Tuesday, January 3, 2017

The Martian

            Ridley Scott has a remarkable hit and miss rate as a director. He’s handled sci-fi deftly (Blade Runner) and horribly (Prometheus). In The Martian, Scott and screenwriter Drew Goddard craft a briskly paced, humorous, and uplifting movie out of Andy Wier’s book. Thankfully The Martian dodges Scott’s recent history of tone deaf epic stories like Kingdom of Heaven and Exodus: Gods and Kings. Unlike in those movies, you’re never checking your phone wondering when The Martian is going to end. Matt Damon’s NASA astronaut/botanist Mark Watney must figure out a way to live long enough for NASA to come and rescue him—that’s the movie. The film feels like a throwback to those big budget star-studded World War II movies of the 1960s and 1970s. There are recognizable actors in nearly every scene, but unlike The Longest Day or A Bridge Too Far, Scott manages to tell his story quickly and efficiently and then gets the hell out of the theater. As a result, the film is well acted and executed, engages with the audience, and when you leave the theater you never need to revisit this world again.



            The plotting of The Martian, lifted largely from Weir’s book, is predictable but enjoyable. It’s the kind of movie where when someone says “and that’s if nothing goes wrong” and then something immediately goes wrong. You go into the theater knowing that Watney will survive, his crew will turn back to rescue him, and NASA will somehow save the day. This precognition doesn’t make the outcome of the film any less enjoyable. There’s a moment in the middle of the movie where the Chinese space agency comes in to save the day after NASA’s latest mission blows up in the sky above Cape Canaveral. While this plot point is taken directly from the book, it’s such an obvious play to the growing Chinese film market that it’s hard not to roll your eyes. Yet you forgive the film for its trespasses because the movie earns the moment. All the scientists and other people working at NASA are shown as hard working, well meaning, and caring. So why can’t the Chinese be too? The film has no ostensible villain at all. There’s no corrupt bureaucrat trying to undermine the mission. No rogue astronaut with an ulterior motive. The closest thing the film has to a villain is Jeff Daniels’ Teddy Sanders, the director of NASA. Yet you never hate Sanders, he’s just the man who has to balance the needs of the many with the needs of the few.
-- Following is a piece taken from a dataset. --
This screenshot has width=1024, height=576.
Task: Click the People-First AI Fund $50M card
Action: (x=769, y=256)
            The strength of the film comes from two areas: Matt Damon’s performance and Scott’s choice to present Damon’s messages to NASA directly to the audience. Breaking down the wall between the film and the audience, Watney’s smart-ass remarks and humor in the face of almost certain death inject energy into the movie that could easily descend into a survivalist slog. Damon remains one of Hollywood’s best and most charismatic leading men. He occupies as much of the movie as the director and other actors will let him. Think of him sharing scenes in something like Ocean’s 11 or going toe to toe with Robin Williams in the “It’s not your fault” scene in Good Will Hunting. Mark Watney is a better adjusted version of Will Hunting, brilliant, capable, and an unceasing smart ass.
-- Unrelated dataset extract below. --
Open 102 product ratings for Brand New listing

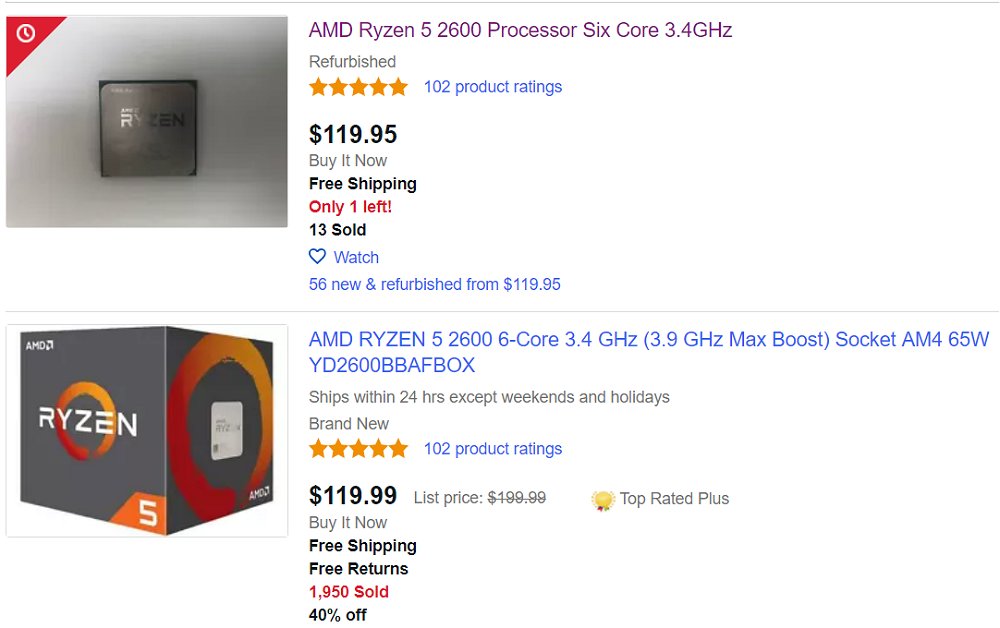coord(492,449)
Surrounding Damon are a stable of capable character actors. Sean Bean, whose face looks like a deflated football, plays the insubordinate NASA flight director. Kristen Wiig is the perpetually concerned PR lady. Most of her scenes involve her standing there with her hands clasped over her mouth. Donald Glover and Chiwetel Ejiofor have roles as a NASA scientist and mission director. The rest of Watney’s crew, led by Jessica Chastain, are broadly sketched, but they each have something to play. Chastain is the conflicted leader with a love of disco music. Michael Pena is the family man, and Sebastian Stan and Kate Mara fall in love.  Goodard’s screenplay doesn’t draw out the full potential of the supporting cast, but at least it doesn’t leave them stranded in space.

            The greatest strength of The Martian lies in its unrelenting optimism. The film postulates that smart people, when confronted with a problem, can buckle down and solve it. Damon’s Watney despairs a little at first, then decides he wants to live, declaring that he’s going to “science the shit out of this thing.” As we watch Watney and NASA struggle to work through the myriad of problems confronting them, we’re comforted to know that these are smart people doing the best they can. Everyone applies their years of experience and training and works the problems in front of them. Everyone here is competent and well intentioned. Human ingenuity and creativity yield solutions, not God or some McGuffin. The central belief of the film is that the scientific method and critical thinking, if properly applied can solve any problem. Watney says this explicitly in an unnecessary scene tacked on at the end of the movie. Weir and Goodard’s positivist vision stresses that the solutions to our greatest problems come from ourselves.

            And in a movie era featuring orgies of earth shattering destruction, it’s nice to know that we can fix our problems rather than be overwhelmed by them.